• **SET TASK**
Count the lines of the records that contain the string "width", matching case exactly, and reply with the number alone.

(Word and element location data)
__________
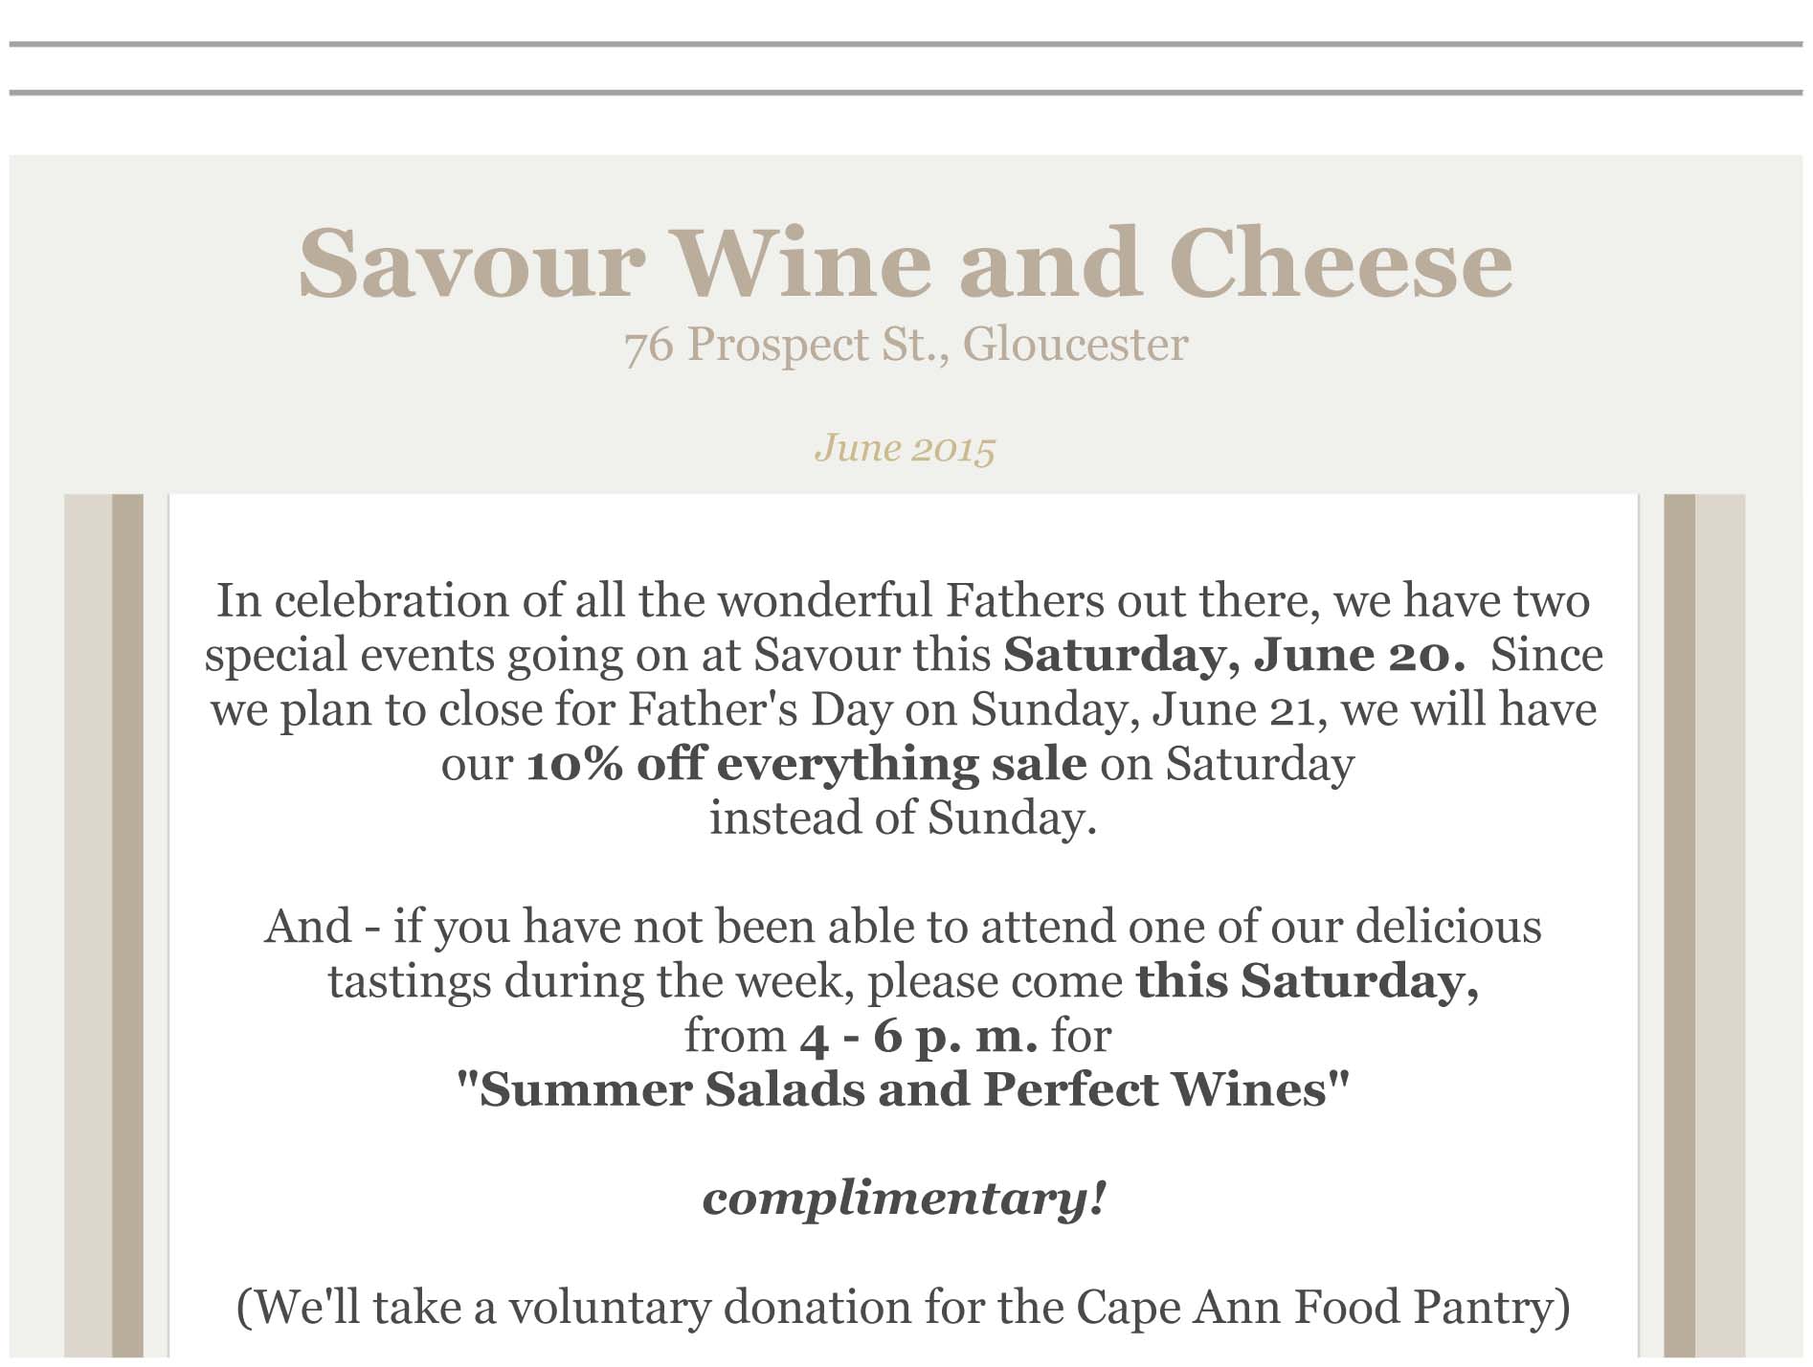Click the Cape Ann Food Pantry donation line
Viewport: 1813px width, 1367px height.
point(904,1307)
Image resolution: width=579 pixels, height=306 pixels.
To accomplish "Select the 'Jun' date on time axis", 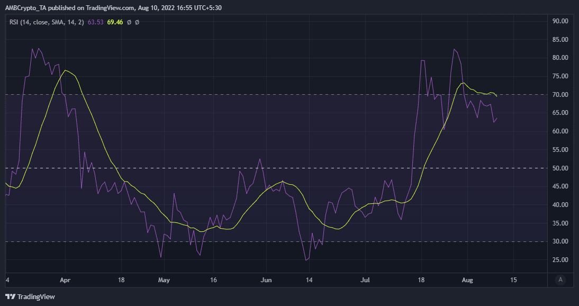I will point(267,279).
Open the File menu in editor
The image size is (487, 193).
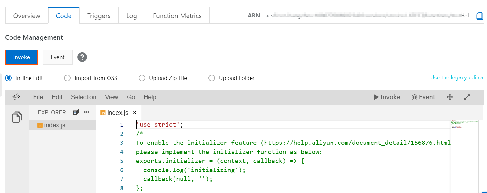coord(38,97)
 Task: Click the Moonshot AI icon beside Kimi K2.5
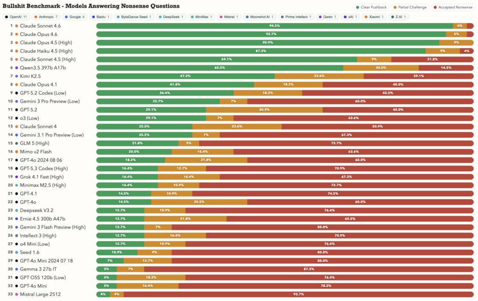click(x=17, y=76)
__________
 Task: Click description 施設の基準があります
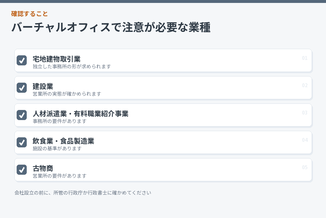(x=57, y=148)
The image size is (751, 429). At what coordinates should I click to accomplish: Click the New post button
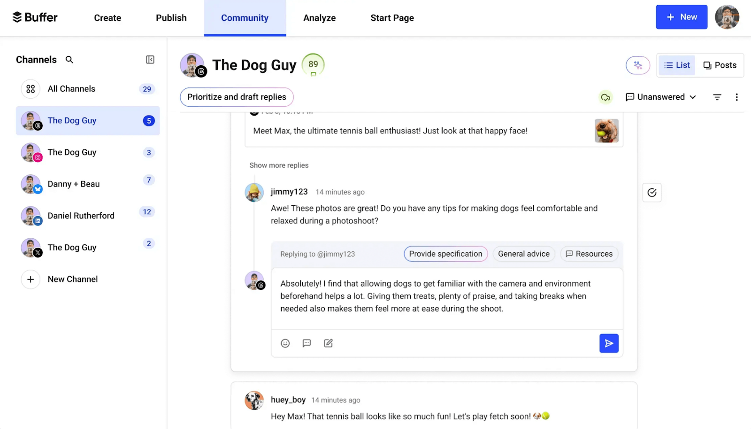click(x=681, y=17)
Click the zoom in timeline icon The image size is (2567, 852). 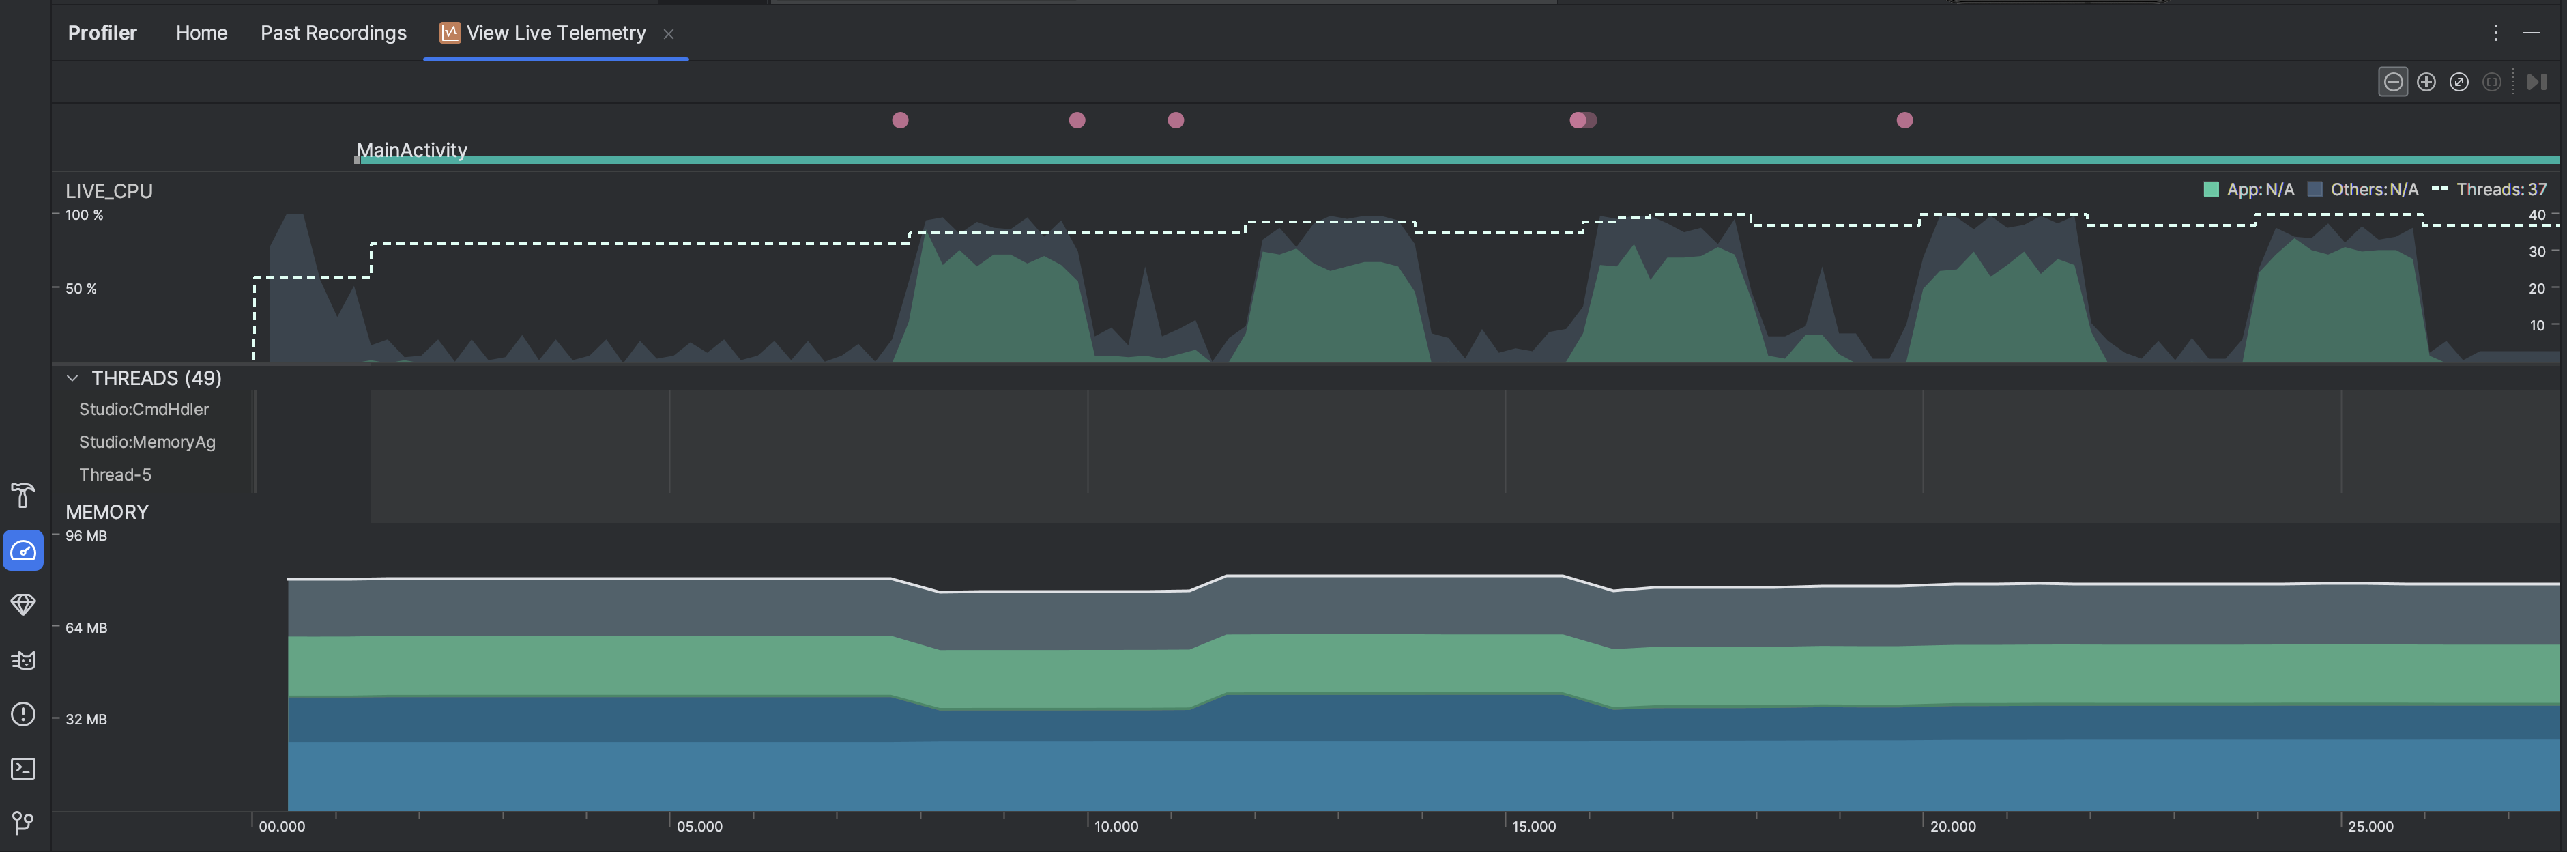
__________
• **SOLUTION TO THE PROBLEM**
2